Please pick out and copy each line in the listing below that contains the word "should". Case counts when matching.

[Stored data entries]
=== Begin Enclosure ===
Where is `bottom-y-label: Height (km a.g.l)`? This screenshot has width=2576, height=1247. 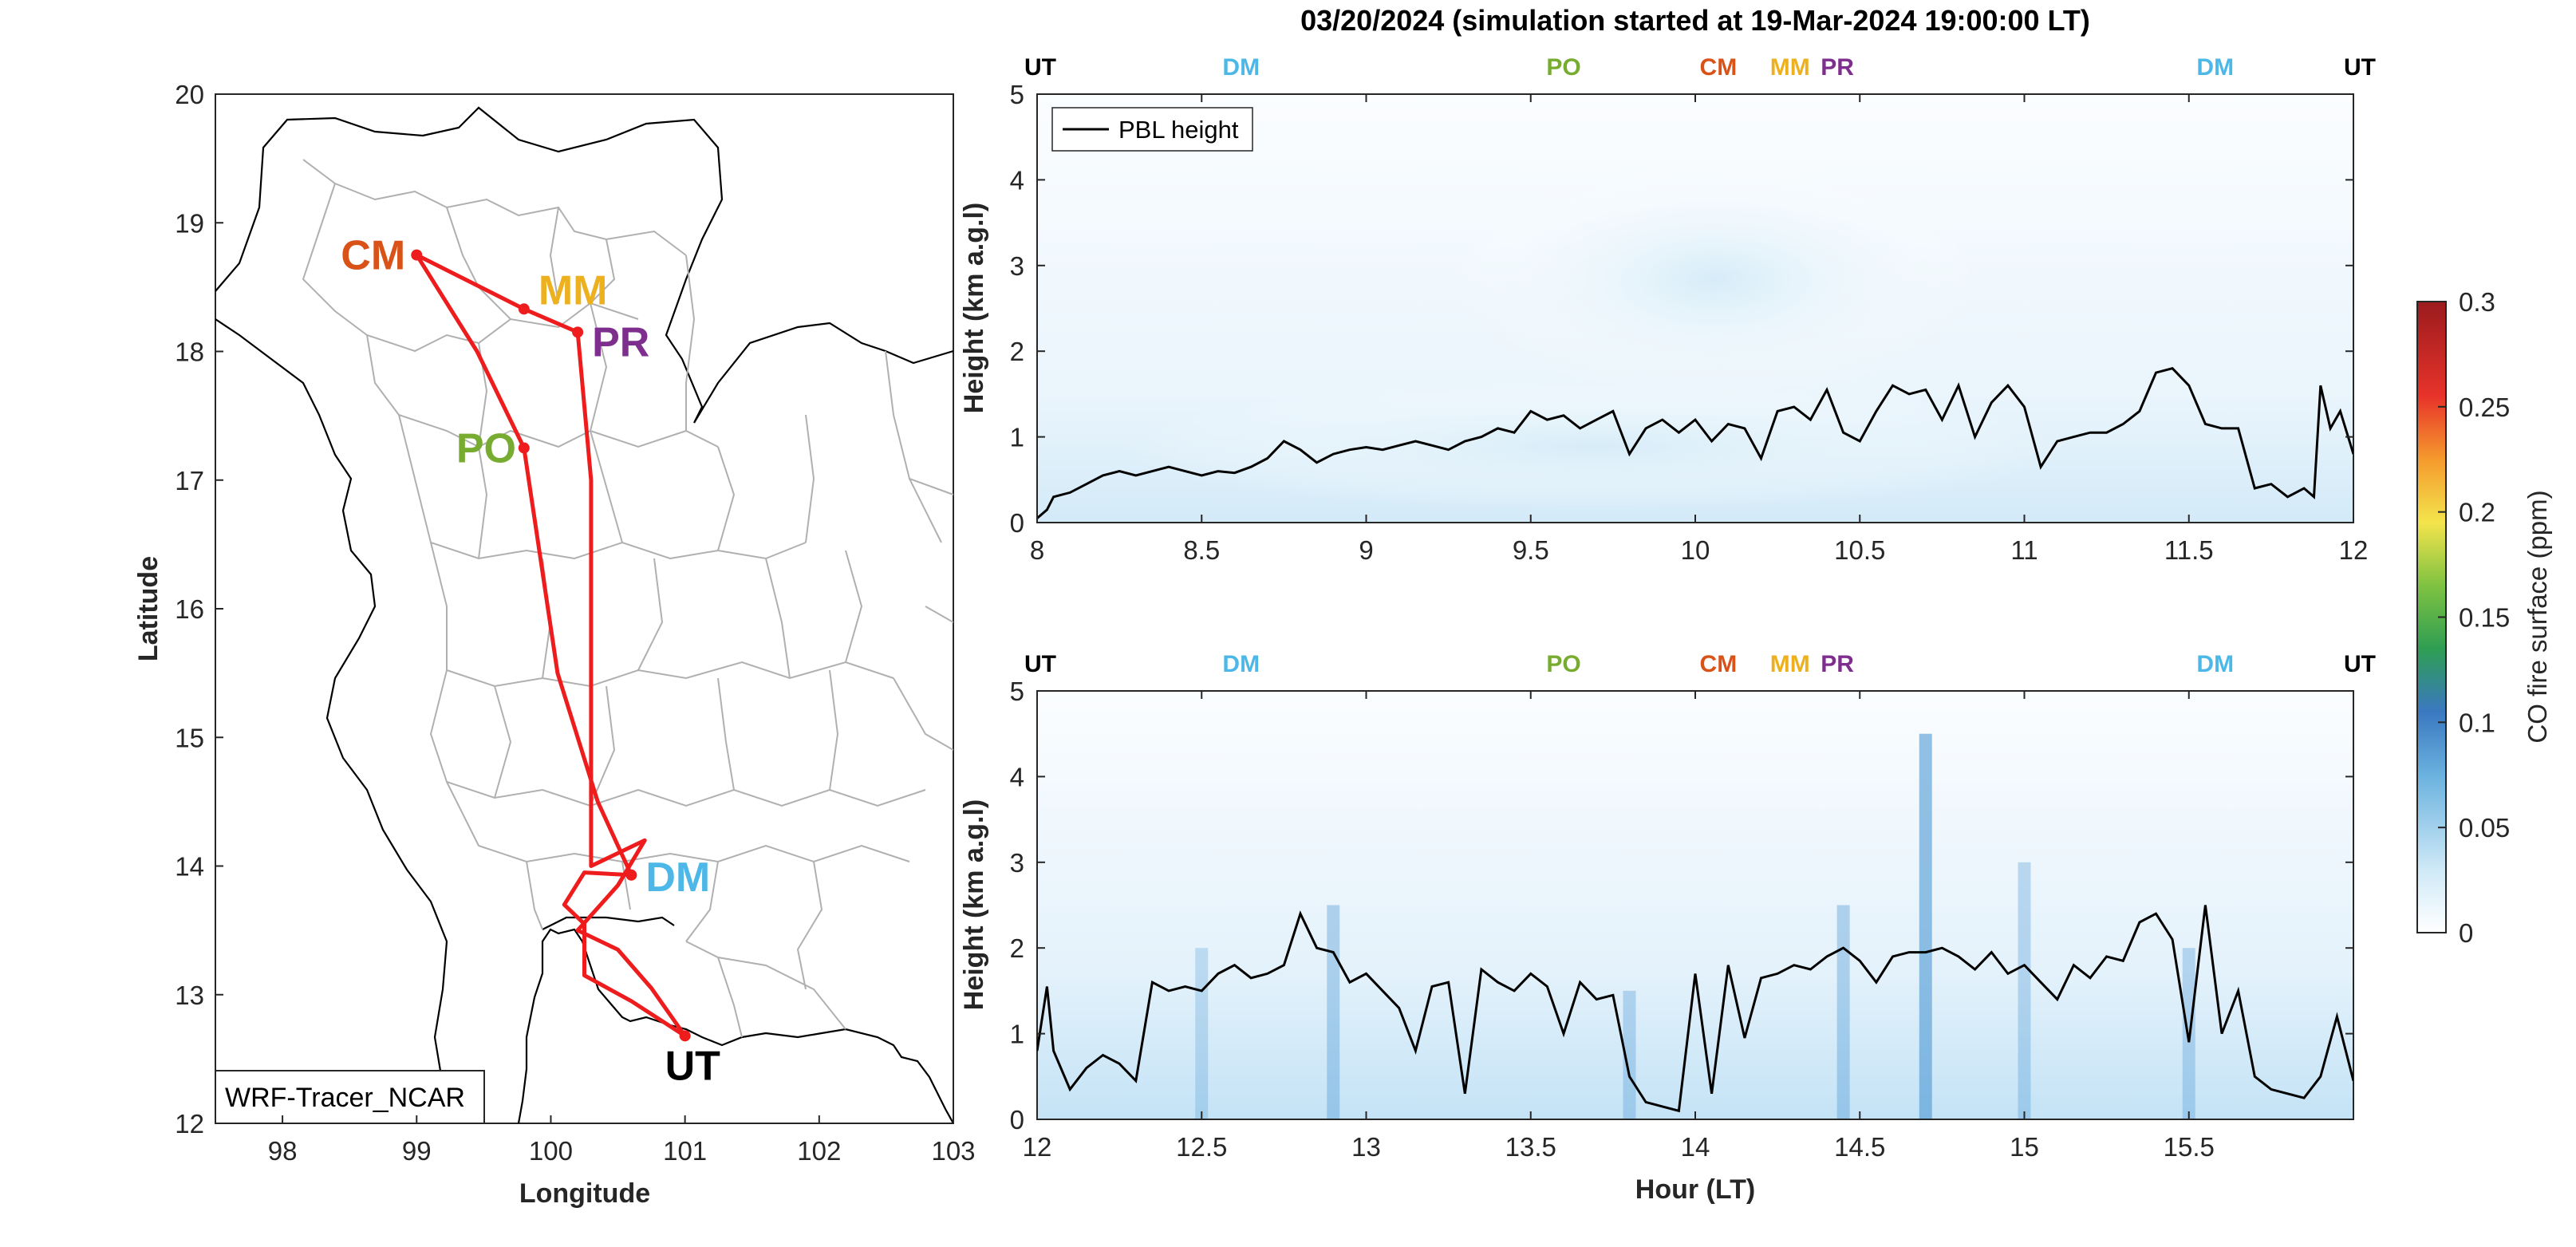 bottom-y-label: Height (km a.g.l) is located at coordinates (974, 905).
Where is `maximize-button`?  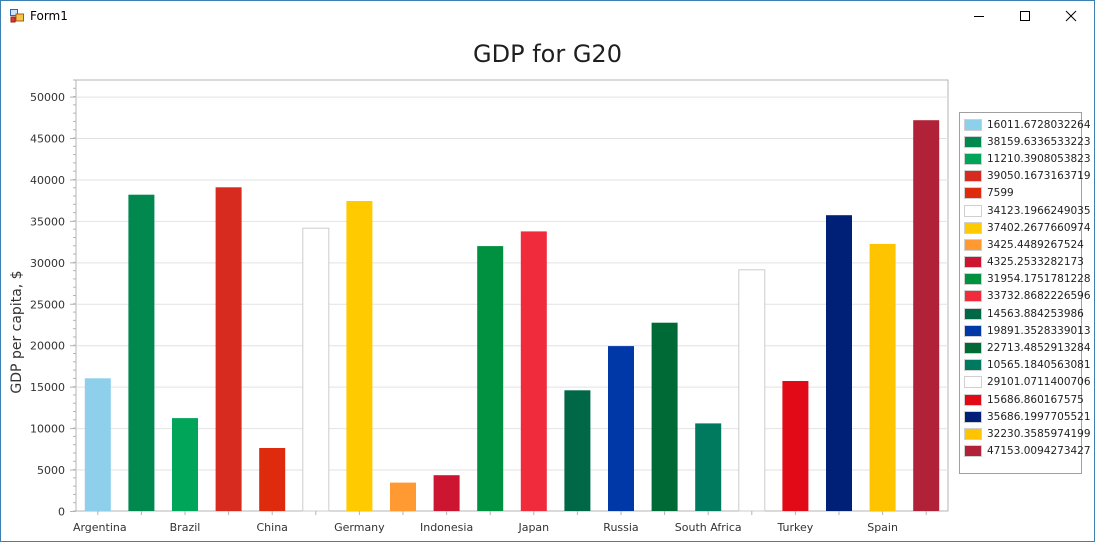
maximize-button is located at coordinates (1025, 16).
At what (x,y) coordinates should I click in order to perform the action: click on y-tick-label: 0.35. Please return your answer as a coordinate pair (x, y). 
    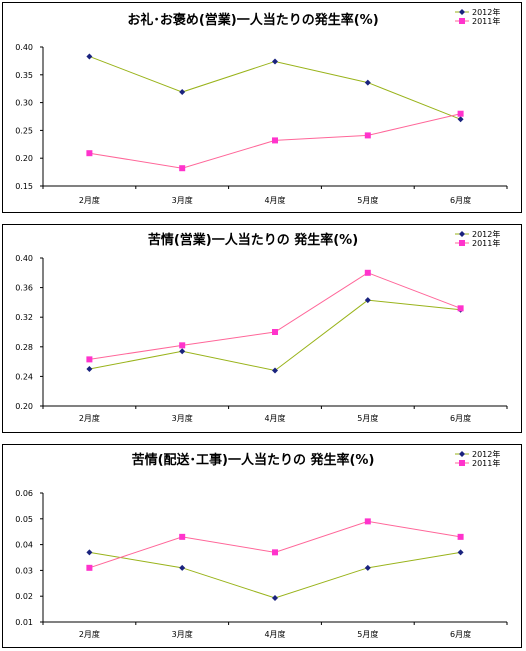
    Looking at the image, I should click on (24, 76).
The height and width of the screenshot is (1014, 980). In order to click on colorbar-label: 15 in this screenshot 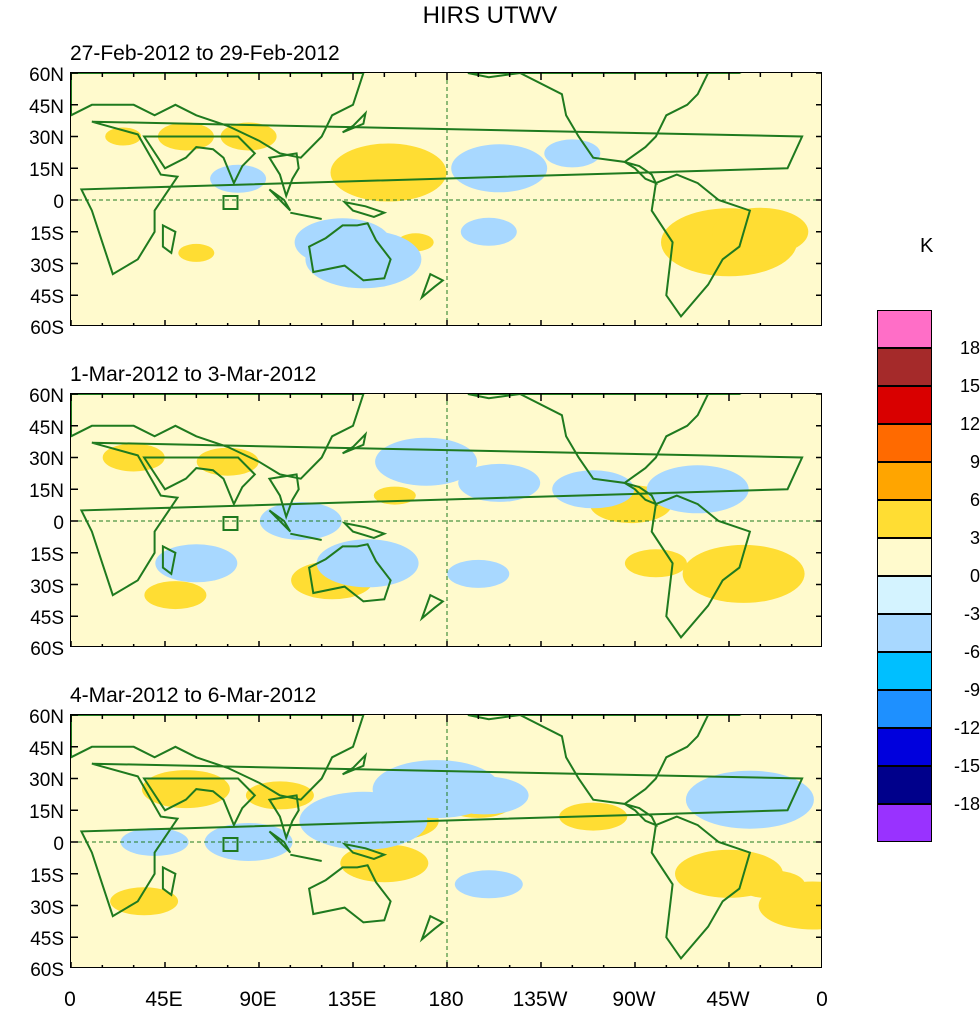, I will do `click(970, 386)`.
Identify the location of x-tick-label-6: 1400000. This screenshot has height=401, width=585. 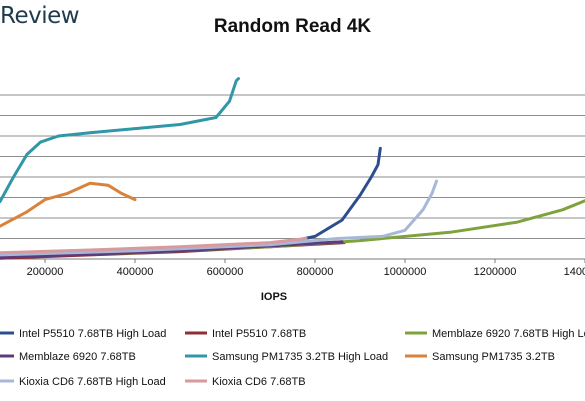
(574, 272).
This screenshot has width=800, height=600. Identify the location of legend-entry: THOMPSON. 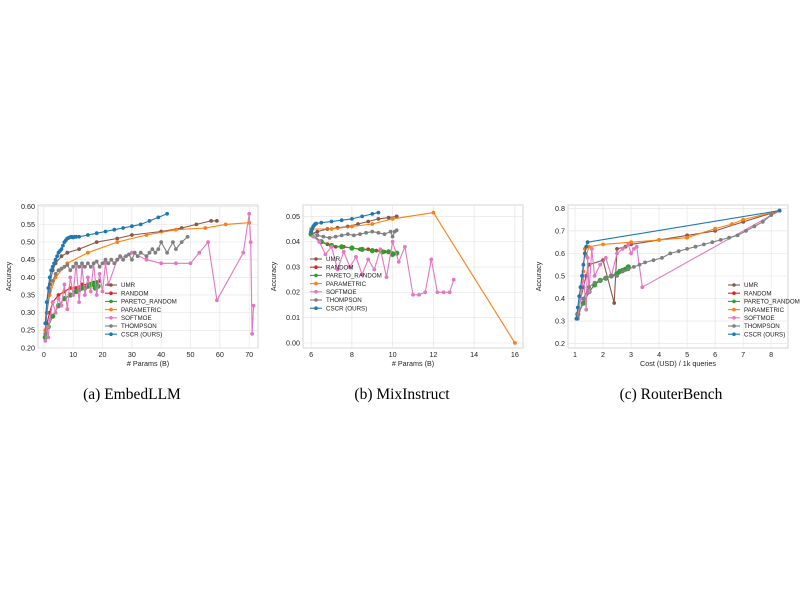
=== End Enclosure ===
[Written answer]
At what (x,y) coordinates should I click in order to perform the action: click on y-tick-label: 0.35. Please return your answer as a coordinate pair (x, y). 
    Looking at the image, I should click on (24, 76).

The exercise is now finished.